牽牛は七月七日が来ると、銀河を渡って織女に逢いに来ました。その日が雨のため、水が増して銀河を渡れないと、鵲(かささぎ)が群れ集まって翼を広げ、橋となって渡してくれました。
http://www.kk-kikuchi.com/tanabata-roman/tanabata-roman.htm
逢合橋とかささぎ橋、かたや交野市内にあり、もう一つは枚方市内にあり、両方共に天野川にかかる橋なのです。
う~~む、何とも複雑な心境だ~(笑)
これはつまりは枚方市と交野市の「七夕合戦」なのですよね、きっと (@_@)
まぁ僕はどちらも大好きな市なので、、、じゃあこうしましょう。
七夕伝説で彦星と織姫が逢う場所は、晴れの日なら逢合橋、雨の日ならかささぎ橋で、、ってことで!
桑ヶ谷
さて締めくくりと言ってはおかしいのですが、、、
この枚方、交野という一帯は古墳時代、飛鳥・奈良時代、平安時代と時代時代の重要なポジションを占めていました。

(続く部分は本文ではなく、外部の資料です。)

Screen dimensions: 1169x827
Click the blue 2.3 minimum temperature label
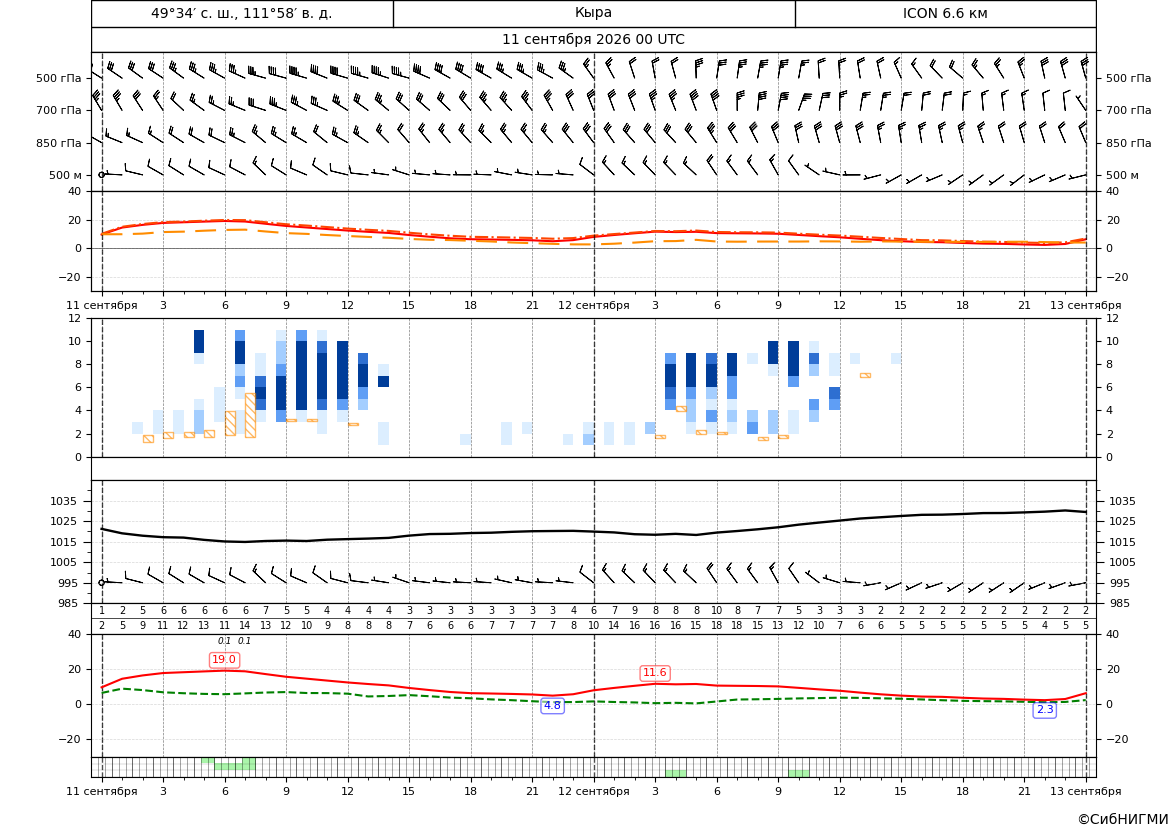coord(1045,709)
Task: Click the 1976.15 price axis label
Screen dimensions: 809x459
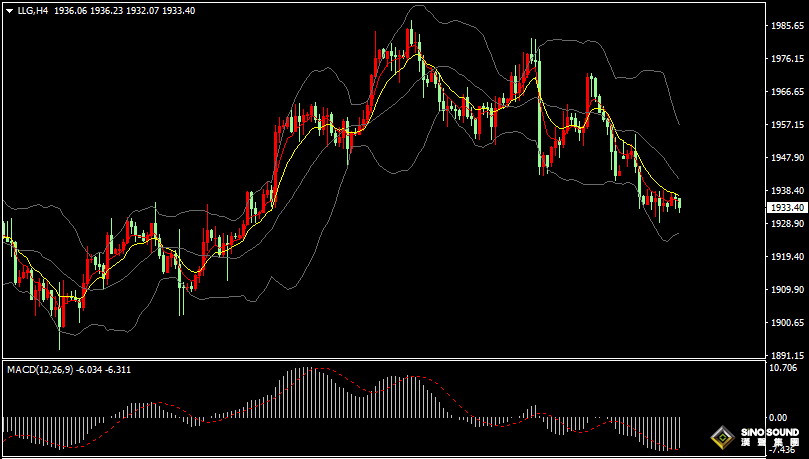Action: (x=787, y=59)
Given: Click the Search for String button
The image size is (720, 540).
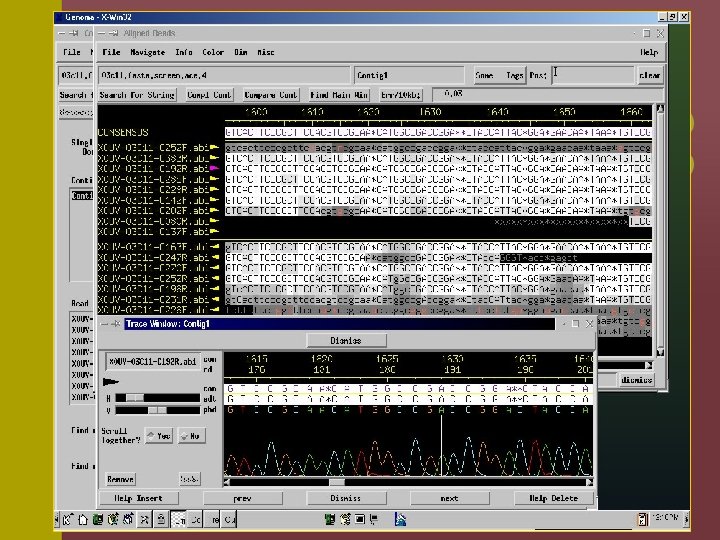Looking at the screenshot, I should (x=139, y=95).
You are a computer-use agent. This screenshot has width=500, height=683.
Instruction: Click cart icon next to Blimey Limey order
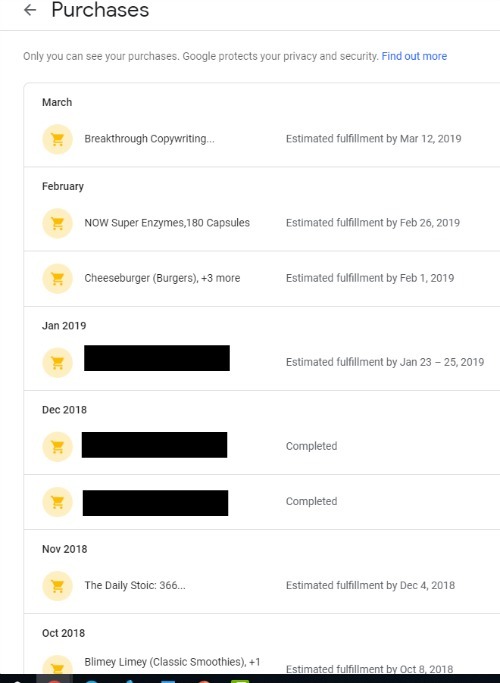pos(57,666)
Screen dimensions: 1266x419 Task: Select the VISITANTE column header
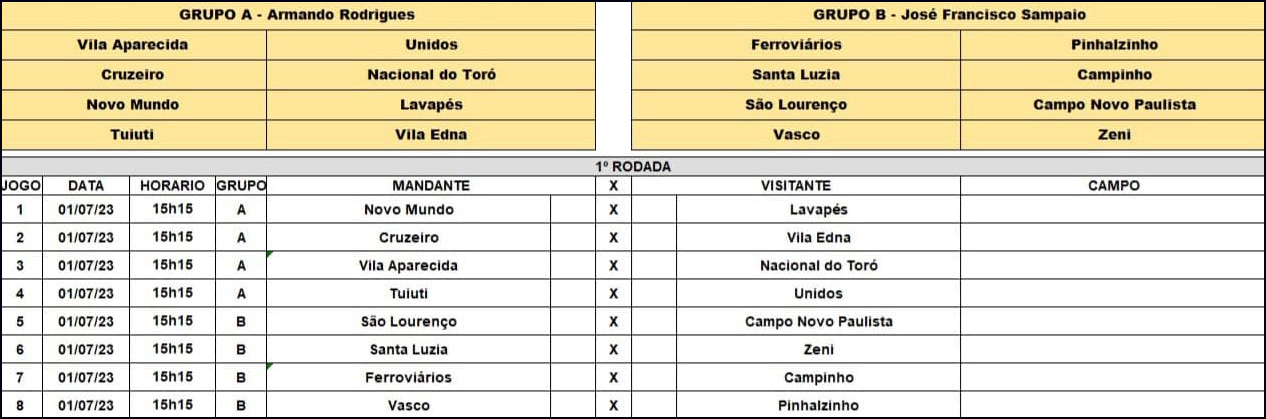[x=796, y=186]
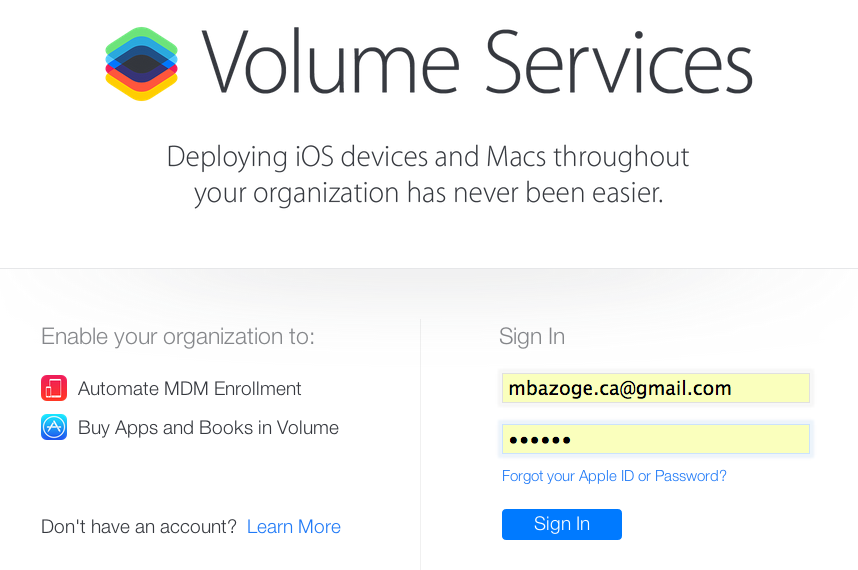Click the word Services in the title
The width and height of the screenshot is (858, 570).
point(619,63)
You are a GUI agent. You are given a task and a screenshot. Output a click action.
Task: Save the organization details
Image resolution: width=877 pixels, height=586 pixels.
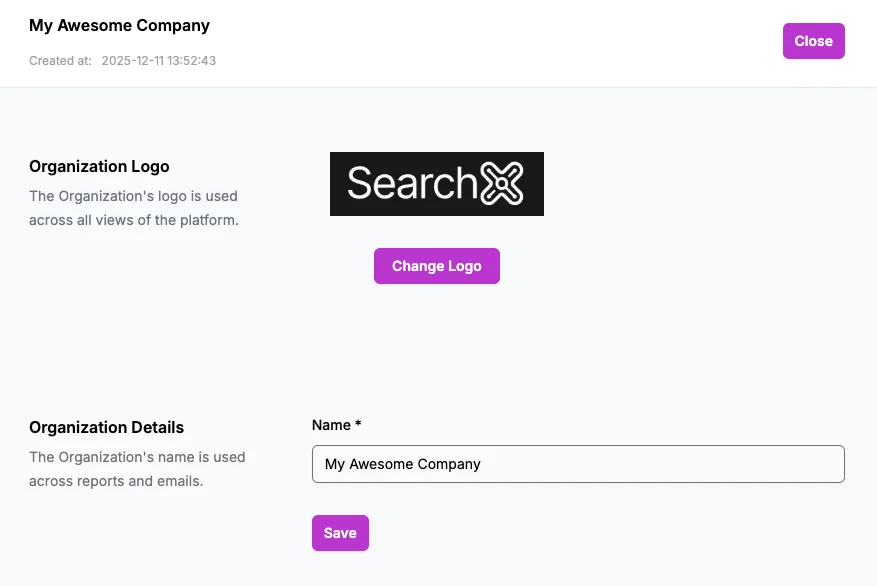(340, 533)
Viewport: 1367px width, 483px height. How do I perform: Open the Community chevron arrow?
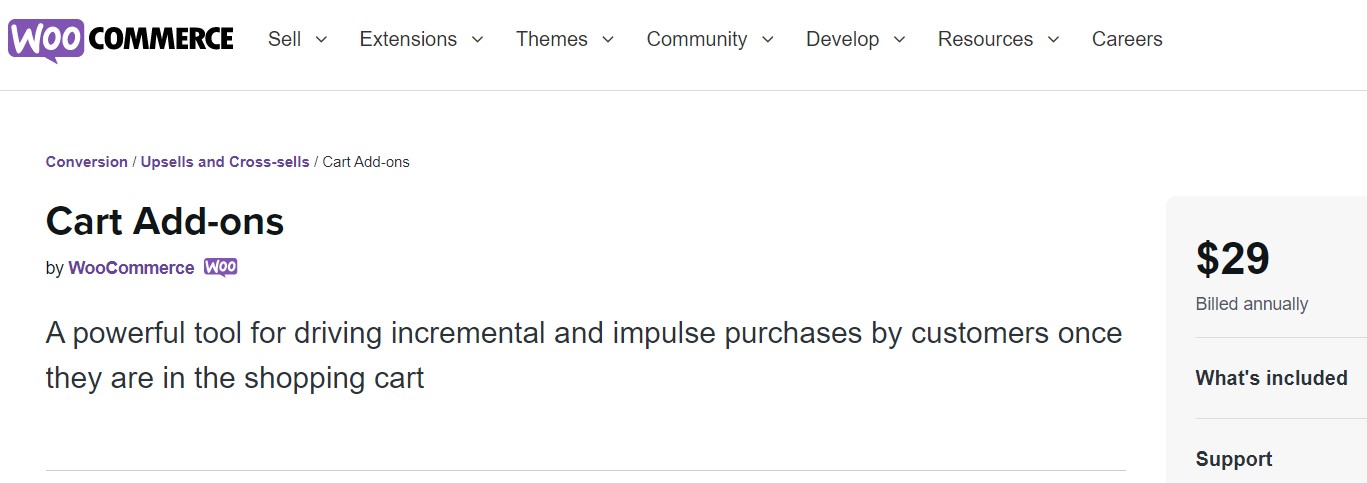(768, 40)
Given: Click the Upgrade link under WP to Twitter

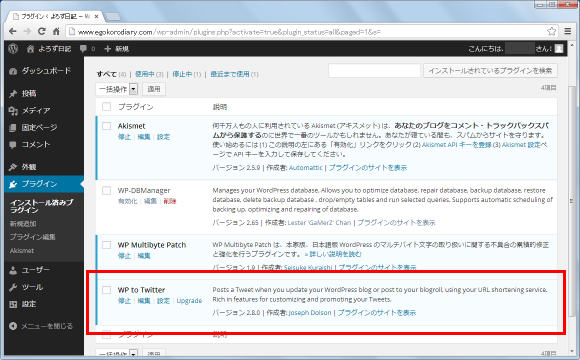Looking at the screenshot, I should [189, 301].
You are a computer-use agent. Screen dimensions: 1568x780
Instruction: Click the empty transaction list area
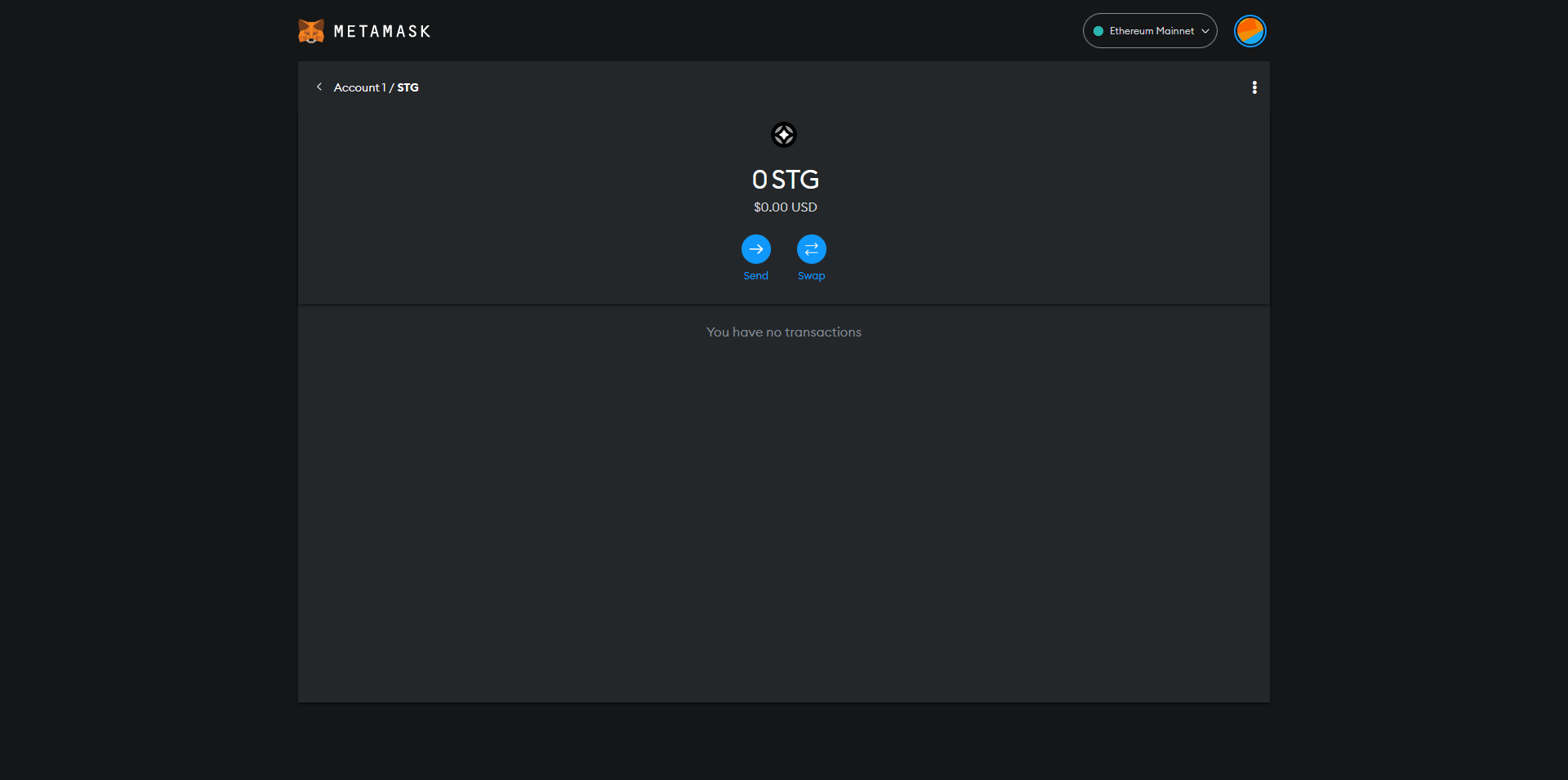(784, 523)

それは今でこそ海からは遠く、決して交通が便利だとは言えないこの地域なのだが、その当時、枚方丘陵と呼ばれるこの地域は河内湖という湖(海)の畔なのでした。
つまり大阪市内の上町台地を除いた北側は守口をはじめ、門真、寝屋川までもが海の底かもしくは湿地帯であったのです。
「参考:大阪の古代地図」知ってるつもり?! 縄文時代の大阪
すると枚方の香里ヶ丘という地域はどんな地域だったのだろうか?
枚方丘陵っていうのは、まさしくその丘陵は「香里ケ丘」を指しているのだと僕は思っている。
香里園、光善寺、枚方公園、それぞれの駅から「丘」に向かう坂道を上がっていくと、すべての道は香里ヶ丘に通じる。
唯一枚方市駅だけは「坂道」ではなく、平坦な道となっている。
その理由はおそらく谷道に道路を作ったからだと思われる。
それが証拠に、かなり小さいけど藤田川という川が道に沿って流れ、「桑ヶ谷」という場所が存在するのだ。
「桑ヶ谷」は今でこそ「谷」らしくないけど、よく見ると片側に「桑ヶ谷公園」という山があり、もう片側には桜公園へと続く坂道がある。これは立派な「谷」なのだ。
そして「桑」の方にも注目するとこの桑ヶ谷から南へ200mぐらい行ったところに桑の木が3本あった、ということが確認されている(うち一本は伐採された)。
そう、恐らくこの辺りは交野の倉治を本拠地とした機織り業の人たちに、その原料となる絹糸を供給するための一大産地だったのではなかったのだろうか、、、、
七夕伝説を巡る旅は結局ここに戻ってきた感じがする。